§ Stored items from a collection
----------

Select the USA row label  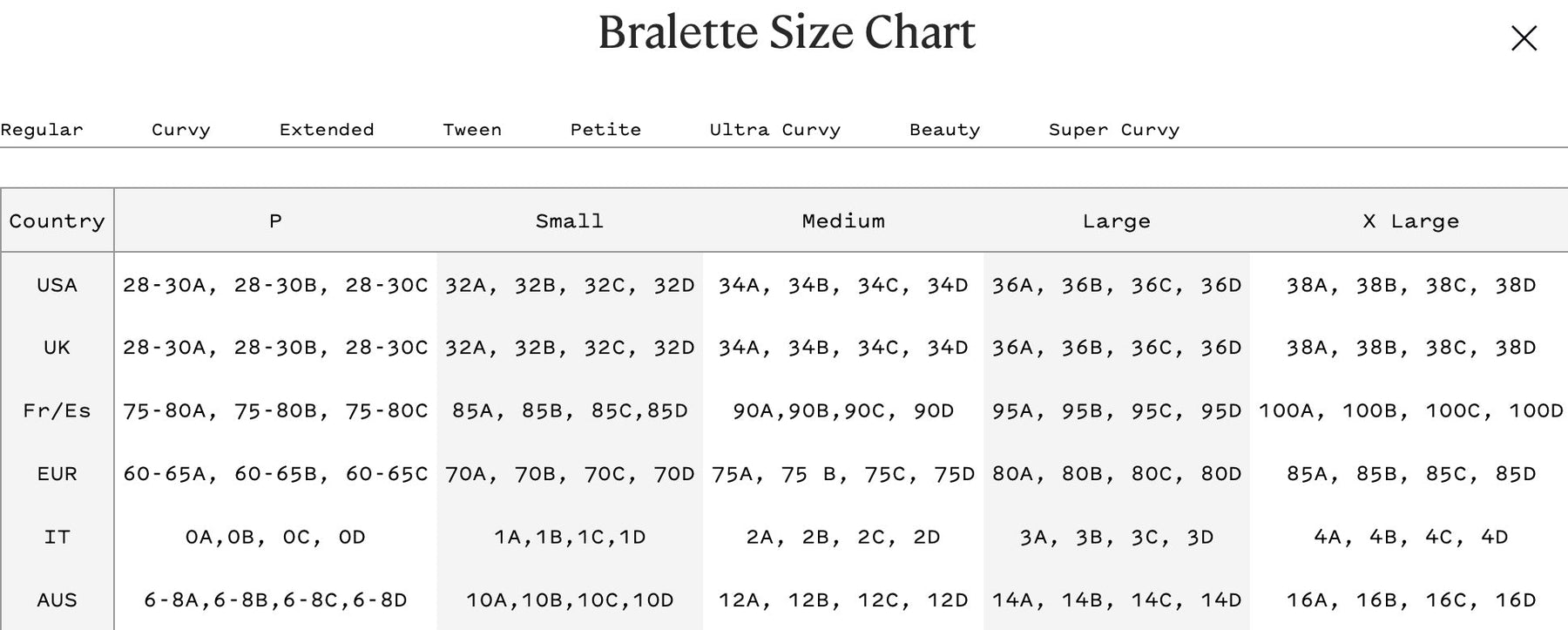click(57, 285)
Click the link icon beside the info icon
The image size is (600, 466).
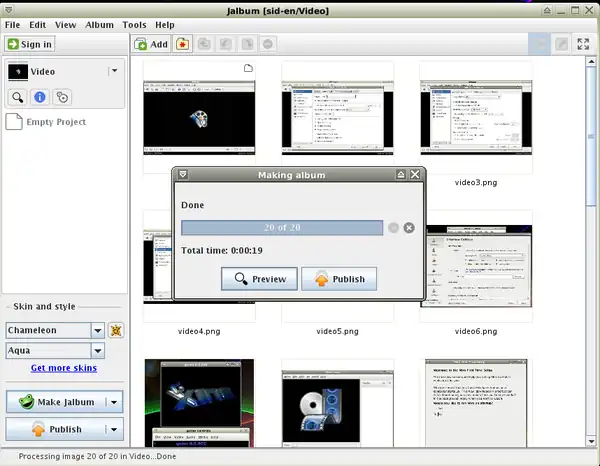point(62,97)
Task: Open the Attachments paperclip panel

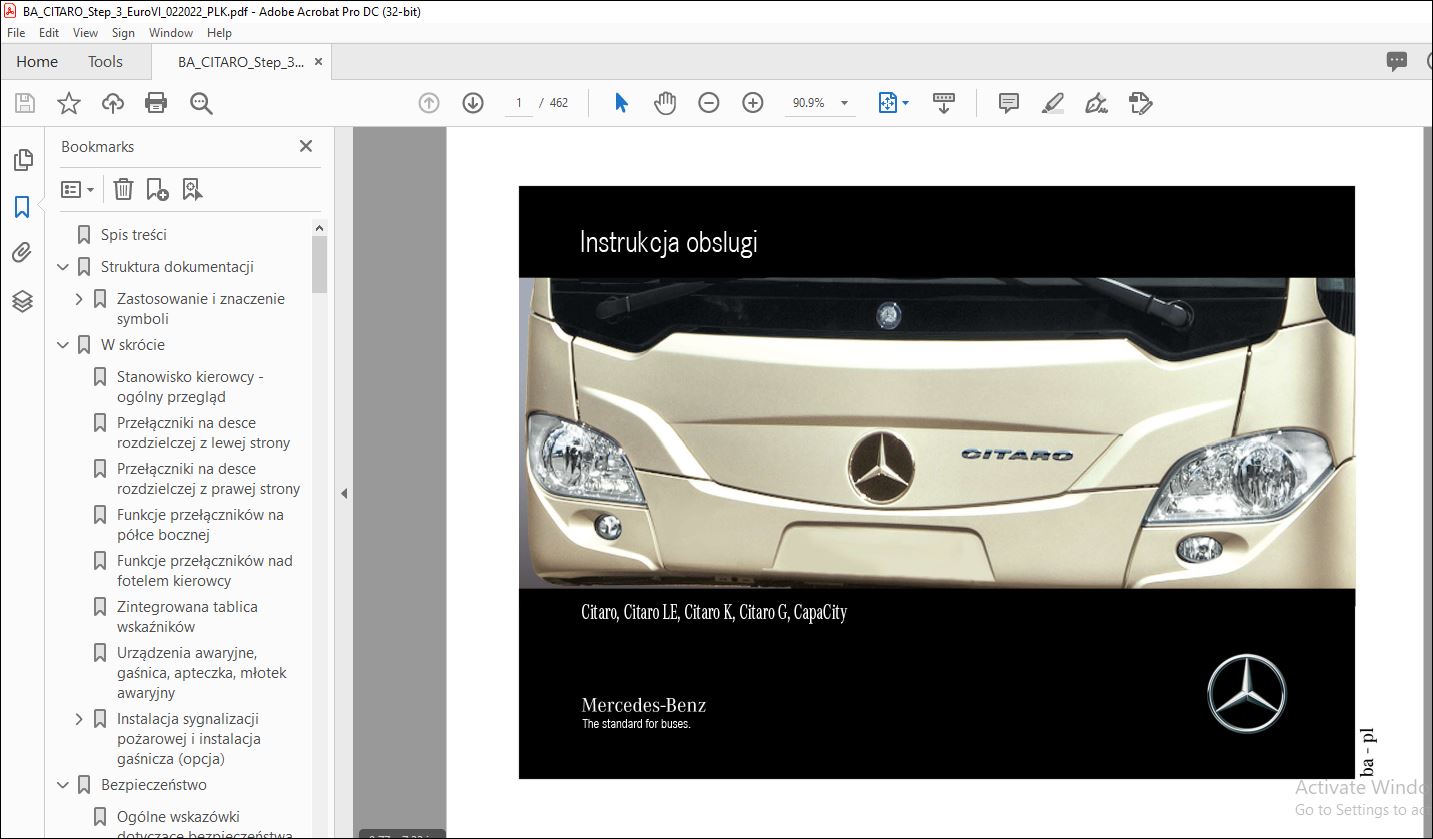Action: pos(22,253)
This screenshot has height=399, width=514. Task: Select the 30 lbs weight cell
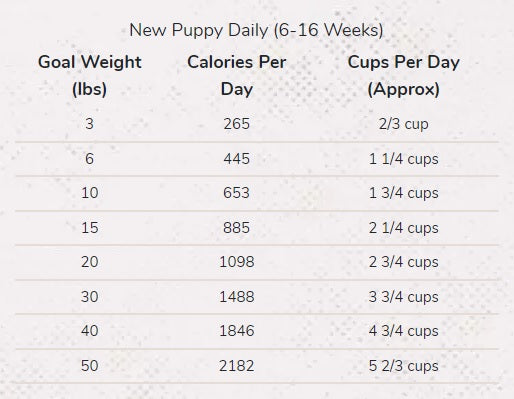(90, 297)
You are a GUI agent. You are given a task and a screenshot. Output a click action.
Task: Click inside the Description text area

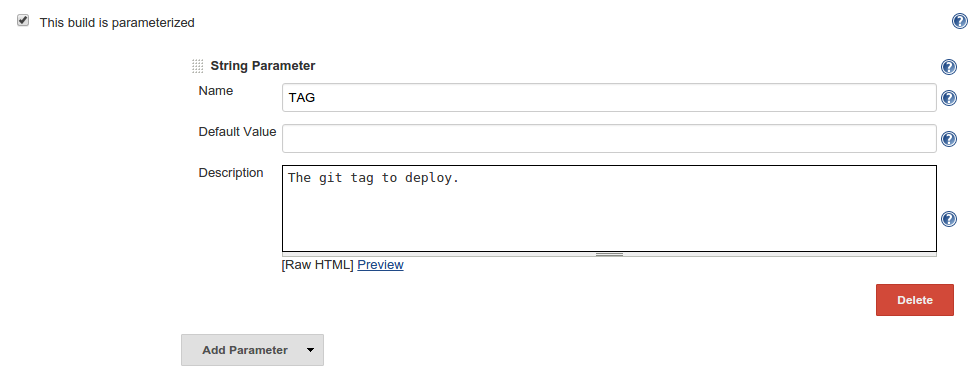[x=609, y=208]
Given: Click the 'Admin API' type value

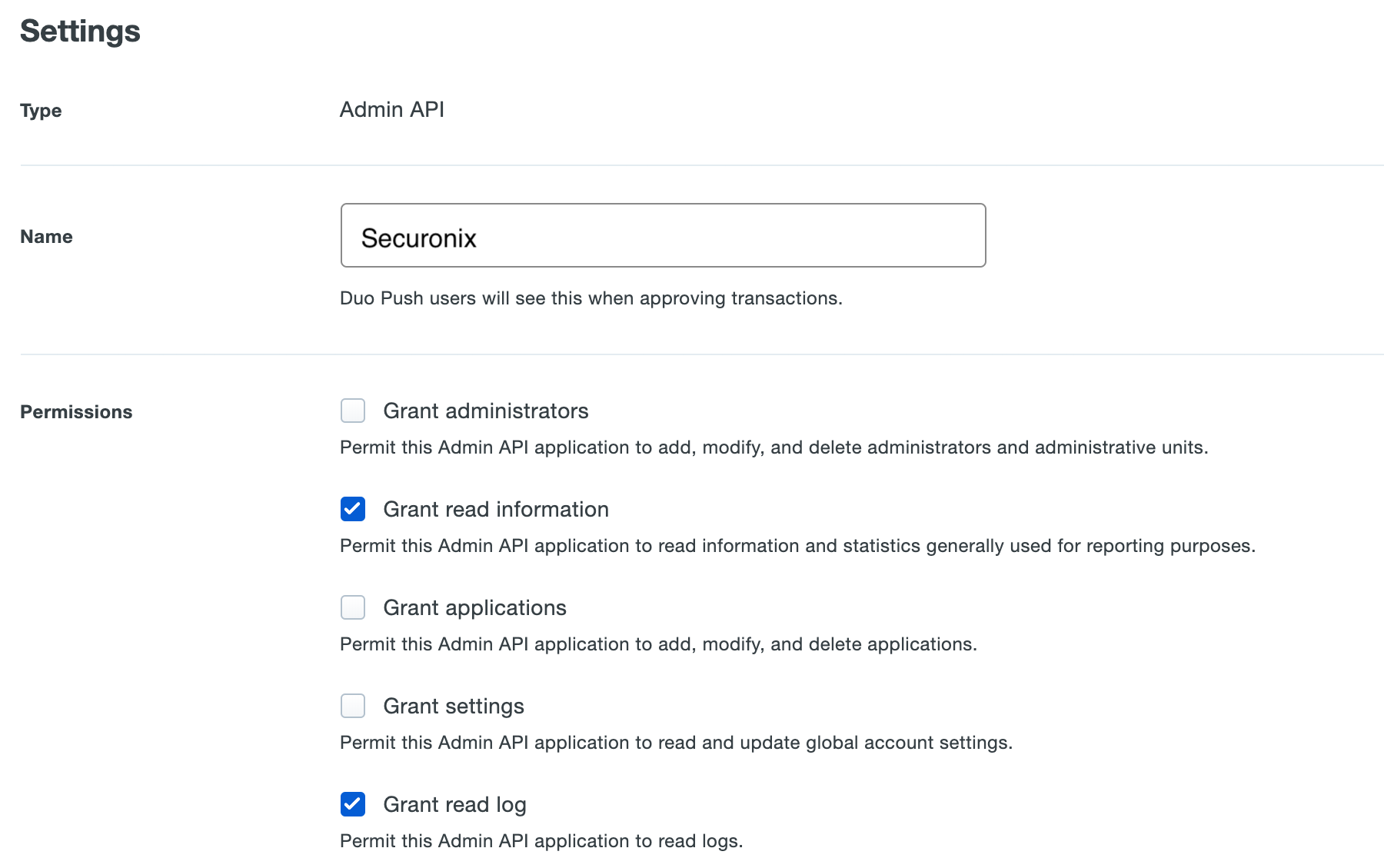Looking at the screenshot, I should [x=391, y=110].
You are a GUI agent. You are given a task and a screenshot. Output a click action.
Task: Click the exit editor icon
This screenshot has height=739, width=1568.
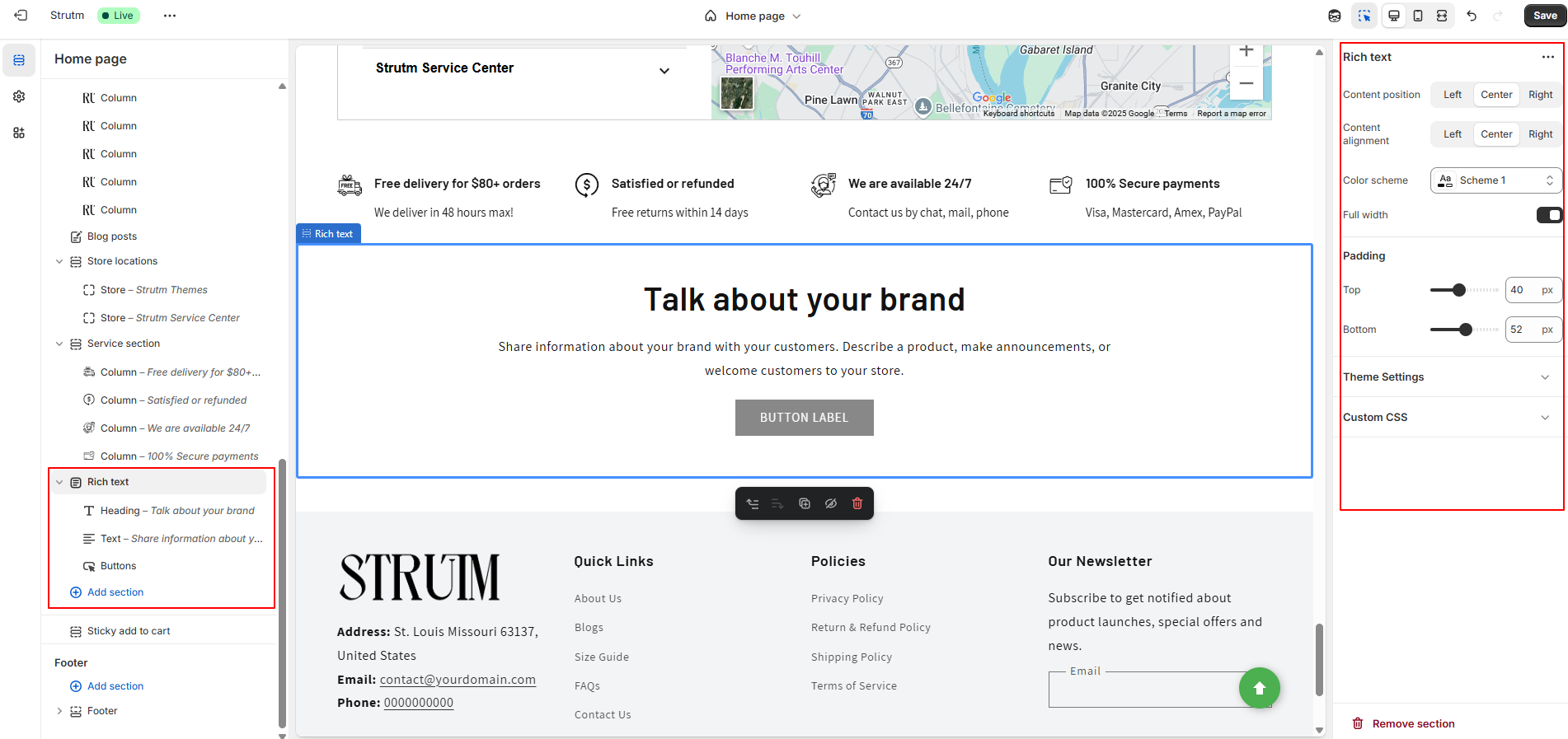click(21, 16)
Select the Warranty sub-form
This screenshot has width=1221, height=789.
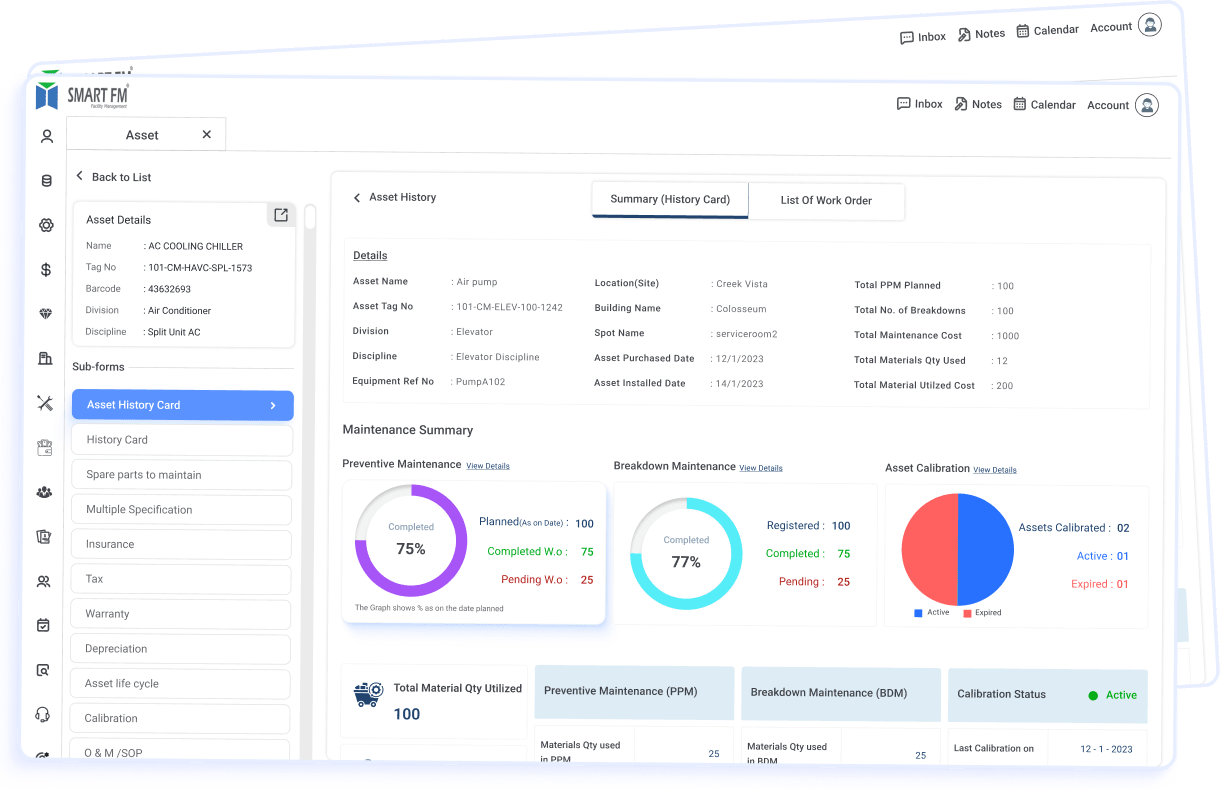point(180,614)
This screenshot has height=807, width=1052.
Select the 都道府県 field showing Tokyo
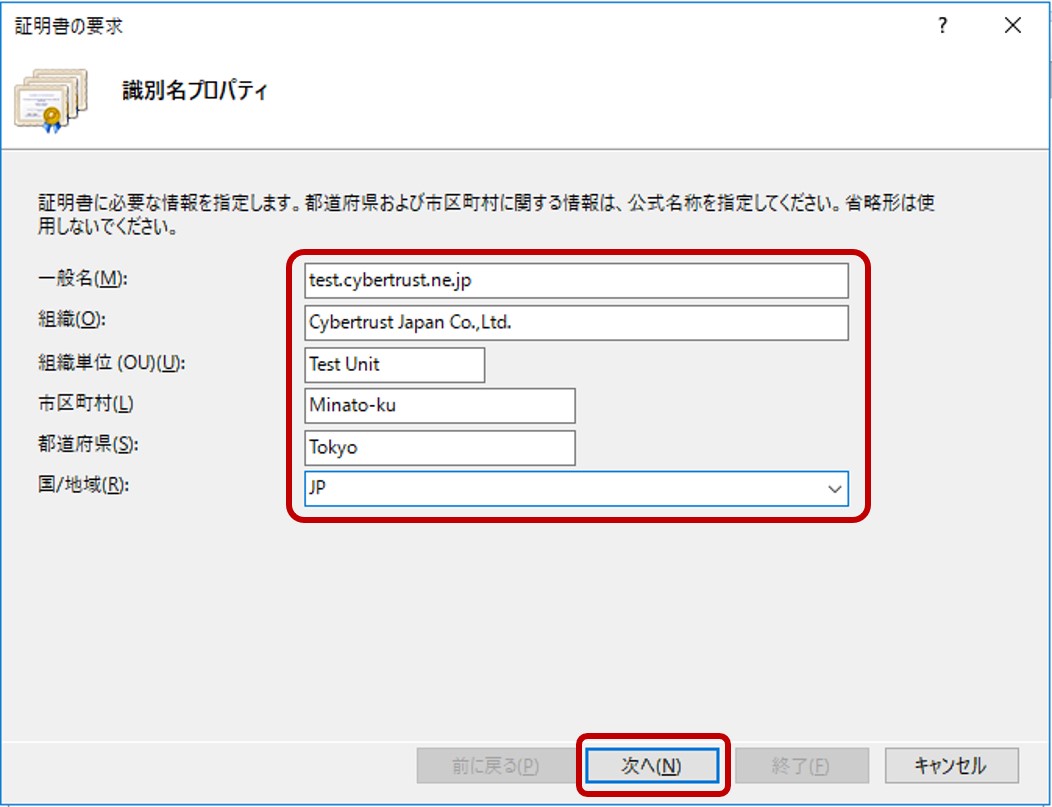coord(440,448)
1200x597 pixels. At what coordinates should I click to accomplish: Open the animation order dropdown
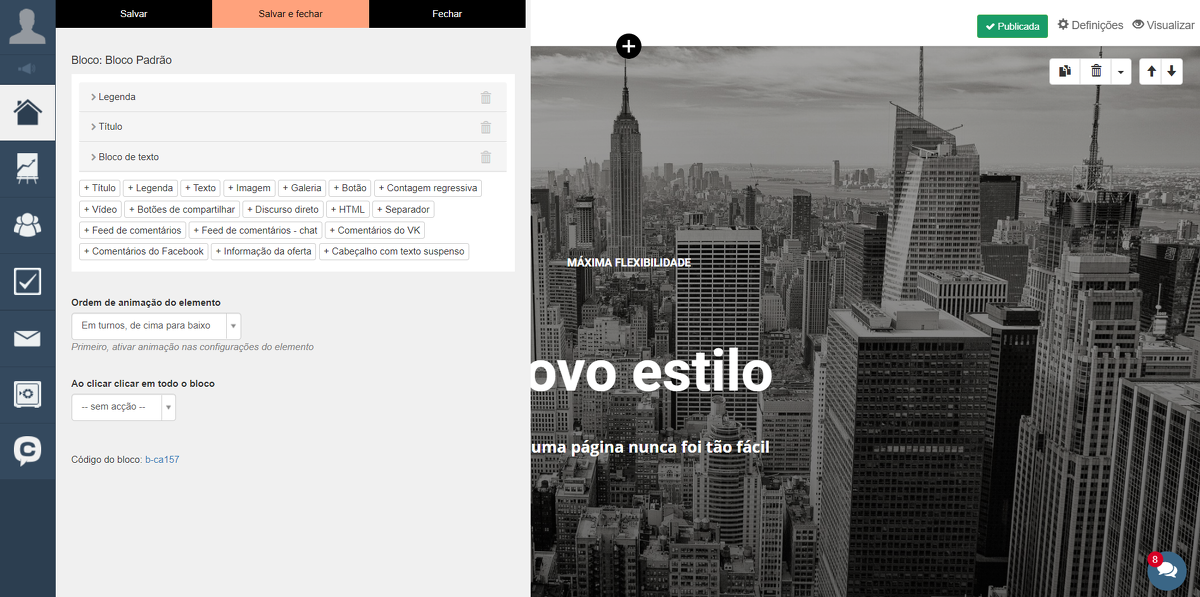156,326
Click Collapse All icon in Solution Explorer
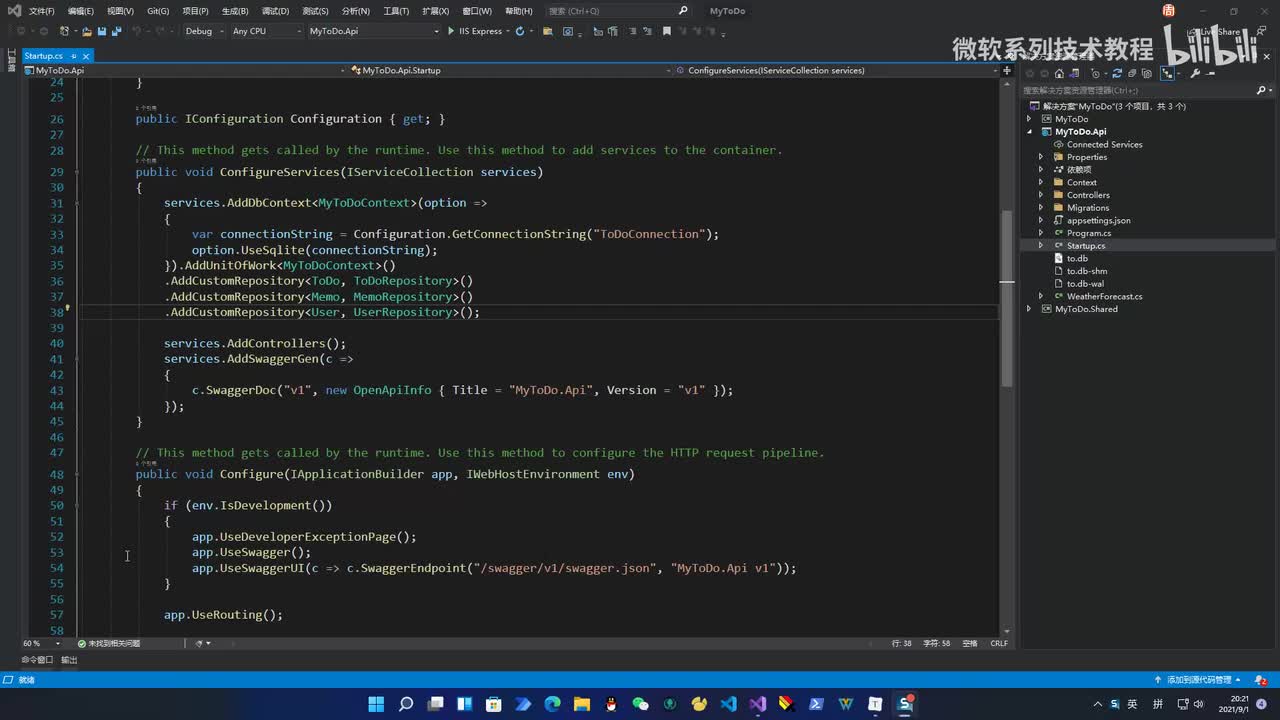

----------

§ REQUIRED ACTION
Could you write out exactly the lines of the data above that run from the one holding "The image size is (600, 466)." to the one holding "Select the Warranty sub-form", with both ends in and all pictures out?

§ ANSWER BOX
The image size is (600, 466).
point(62,97)
Task: Open the Attachments paperclip panel

Action: pos(22,253)
This screenshot has height=399, width=514. Task: Select the 30 lbs weight cell
(90, 297)
You are a GUI agent. You are given a task and a screenshot. Output a click action.
Task: Click inside the Description text area

[x=609, y=208]
Given: Click the 'Admin API' type value

Looking at the screenshot, I should [x=391, y=110].
You are a GUI agent. You are given a task and a screenshot. Output a click action.
Task: Click the exit editor icon
This screenshot has height=739, width=1568.
click(21, 16)
Select the Warranty sub-form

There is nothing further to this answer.